Whenever a change of government occured at the Centre, the very loyalty that made the undeserving governors, unmade them. The pattern has continued down the years. The Rajiv Gandhi era saw many unedifying appointments to that office which Vishwanath Pratap Singh promptly upturned. In subsequent years, both the Congress and NDA have unerringly followed the practice.

Today, many governors have their boxes packed and ready, anticipating “the call of recall” from the ministry of home affairs. “Attachment”, not “detachment”, having been a key factor in their appointment, they can expect to be de-attached, which is a thousand pities. But the plight of most governors today is to be sympathised with. They are not victims of a “change of government”. They are victims of the unchanging loyalty test.

I believe incumbent governors would have done themselves proud and their offices a service if they had all, over May 16 and 17, written to the president offering to demit their office. And on their doing so, the prime minister would have shown himself to be above “loyalty” politics by advising the president that the governors not be disturbed. The country would have appreciated governors offering to go and being told “Aap baney rahiye”.

I mentioned Governor Sukhadia. He was the governor of Tamil Nadu during the Emergency and ran it under President’s Rule, an unpopular thing to do. But the moment the ticker brought him the news that Prime Minister Indira Gandhi had been defeated, he asked his staff to pack his bags and left for Delhi. That gesture was appreciated even by those who had disliked the Emergency and President’s Rule viscerally.

Though appointed by the president and meant to hold their office “at the president’s pleasure”, governors are men and women the prime minister of the day has identified with or without help from his party or from chief ministers and others. So, it follows that governors should enjoy the prime minister’s trust, which is completely different from basking in his favour.

That being the case, a governor appointed by a government that has been displaced by another one should hold his or her office under the new one, only if that incumbency is formally and wholeheartedly re-endorsed. Otherwise, they are overstaying their welcome — a sad thing for their high office.

No governor should overstay, no governor should be undermined. A paradox?

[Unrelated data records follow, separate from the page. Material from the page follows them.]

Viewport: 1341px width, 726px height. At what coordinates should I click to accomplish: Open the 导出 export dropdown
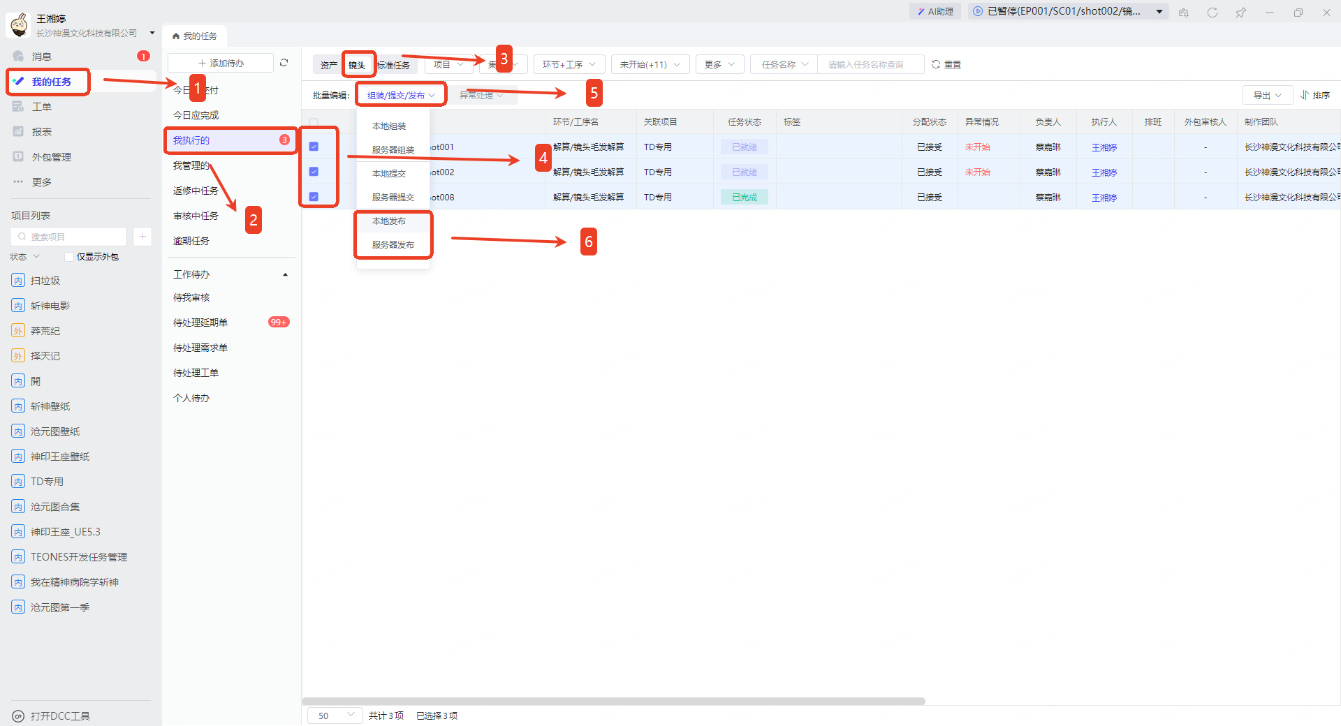pos(1267,95)
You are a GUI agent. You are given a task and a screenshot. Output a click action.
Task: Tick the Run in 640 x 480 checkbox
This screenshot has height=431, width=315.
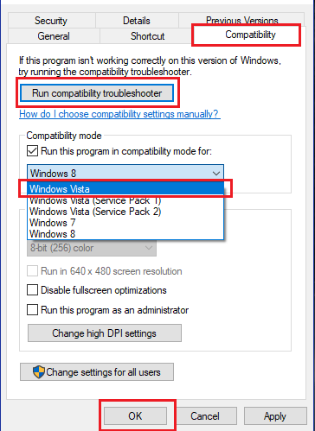[32, 271]
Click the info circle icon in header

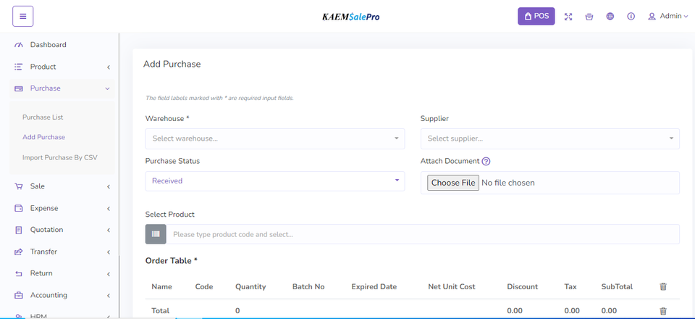(x=631, y=17)
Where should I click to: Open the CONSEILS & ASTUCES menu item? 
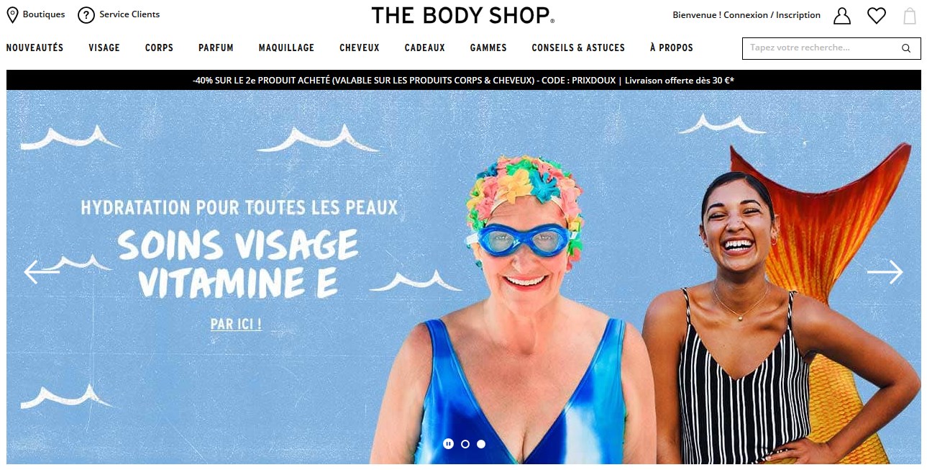(578, 48)
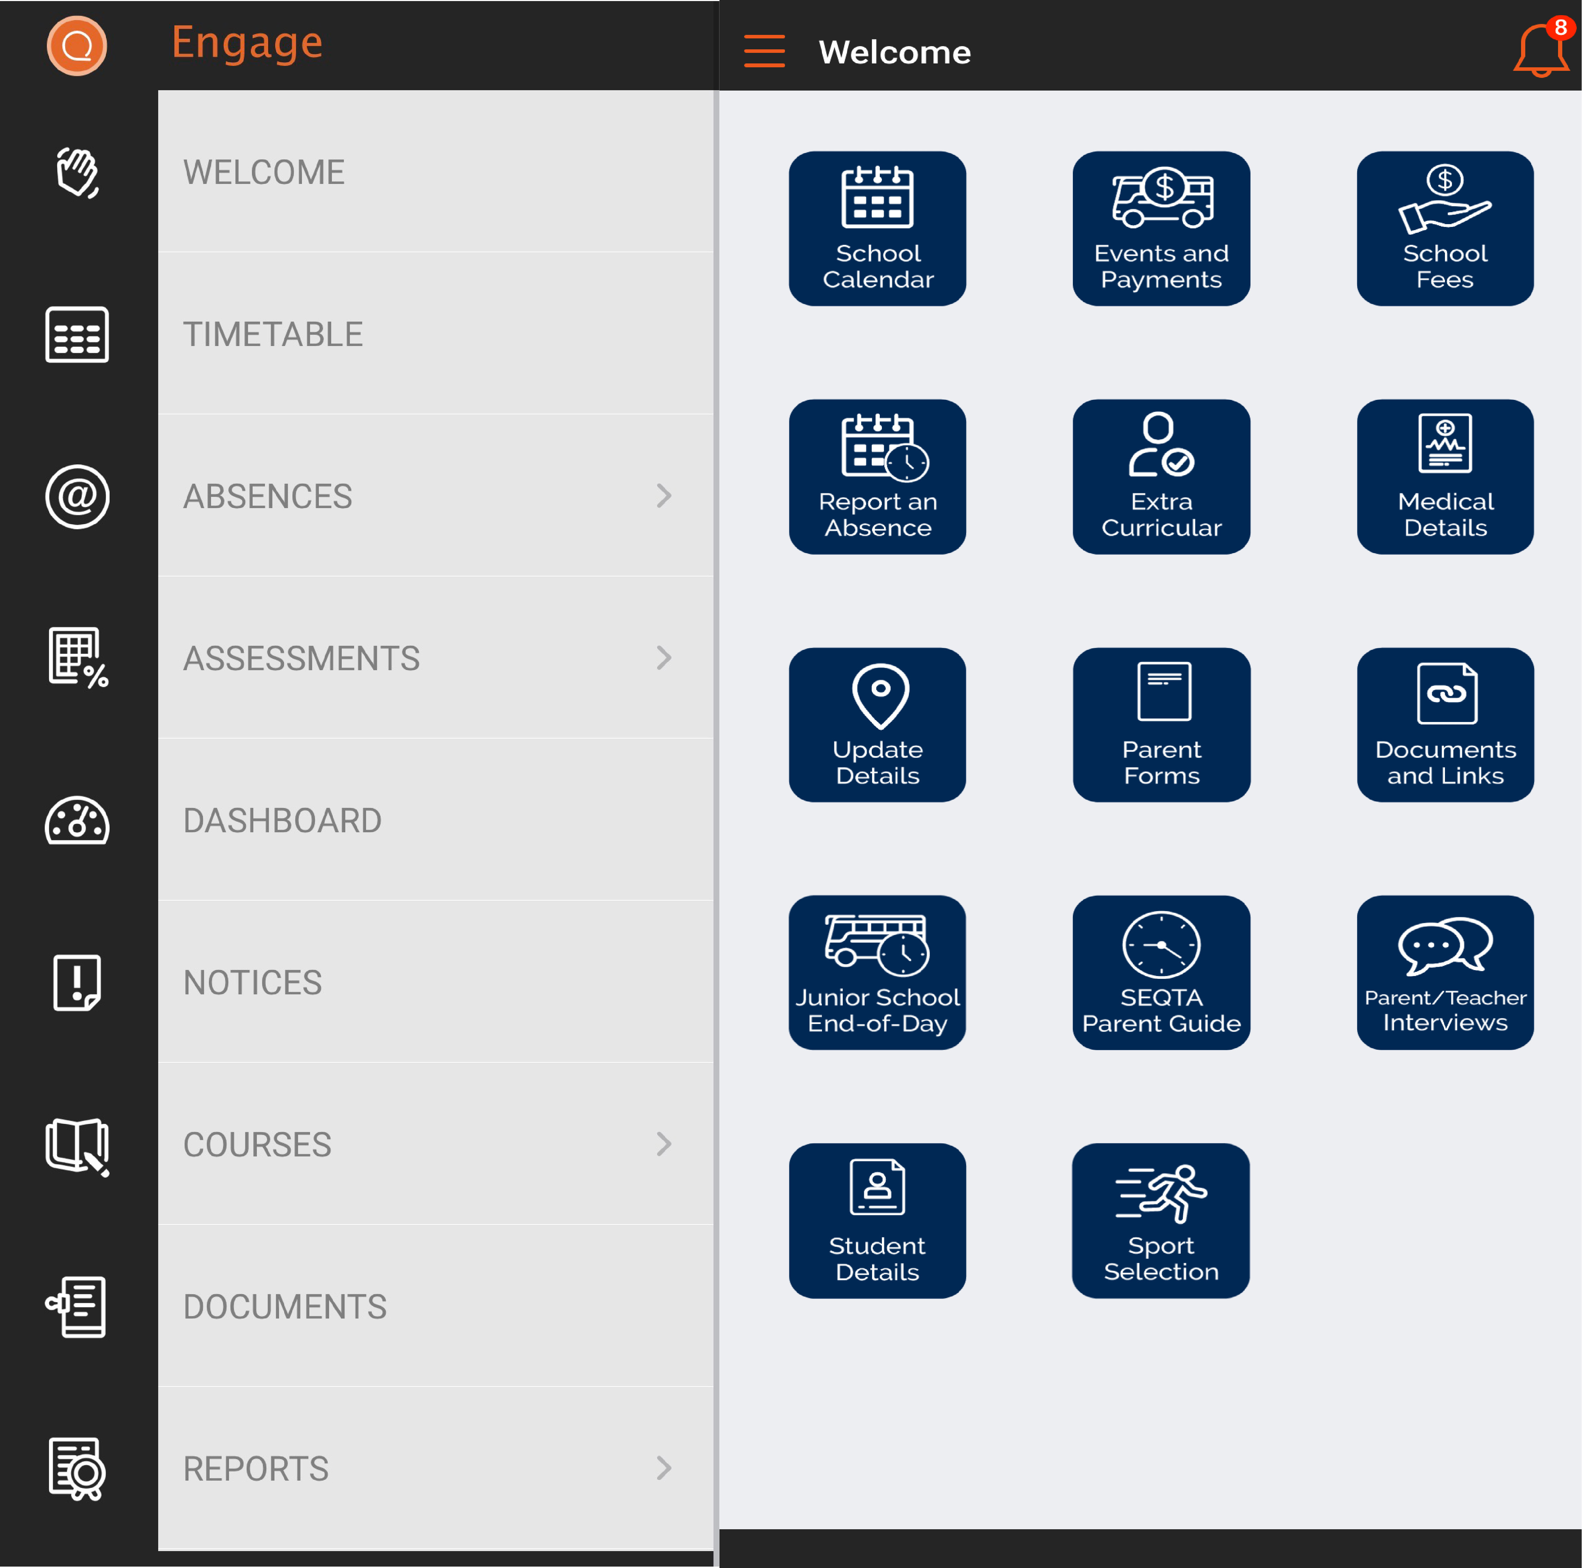This screenshot has height=1568, width=1582.
Task: Click the Engage orange logo icon
Action: (x=77, y=46)
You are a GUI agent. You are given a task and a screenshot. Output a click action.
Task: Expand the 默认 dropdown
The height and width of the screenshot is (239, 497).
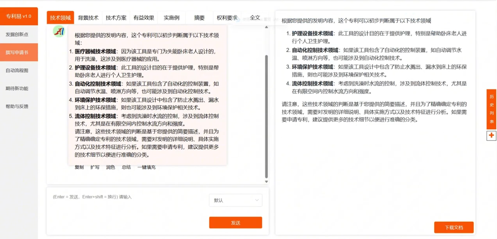(236, 200)
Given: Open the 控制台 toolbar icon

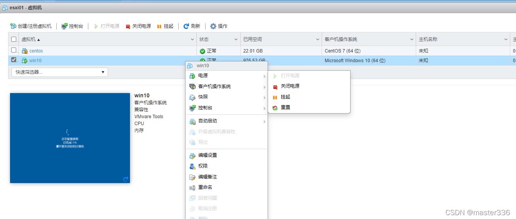Looking at the screenshot, I should coord(64,26).
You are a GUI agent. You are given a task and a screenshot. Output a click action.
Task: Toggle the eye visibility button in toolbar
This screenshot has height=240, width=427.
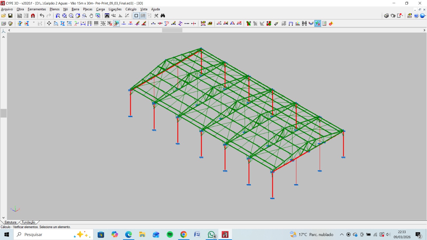click(117, 23)
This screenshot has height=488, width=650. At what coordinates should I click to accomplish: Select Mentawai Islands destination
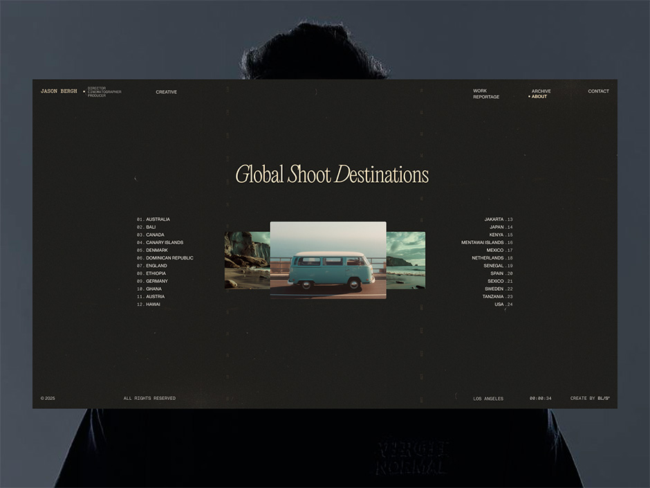(483, 243)
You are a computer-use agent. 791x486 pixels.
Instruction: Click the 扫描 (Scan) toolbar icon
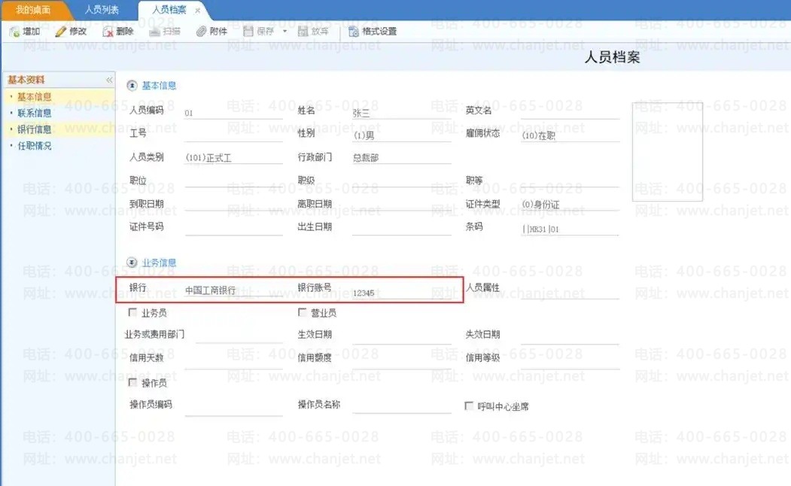point(154,32)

Yes, but one that can be resolved if the next set of governors being appointed opens a new page, a new chapter, bringing to Raj Bhavans a set of outstanding men and women who are politically unbiased, honest and in some field or another, eminent.

Do such people exist?

Of course they do. But then, they are above or below the political radar.

The writer, senior fellow, Centre for Public Affairs and Critical Theory, Shiv Nadar University, was governor of West Bengal, 2004-2009 and officiated as governor of Bihar in 2006.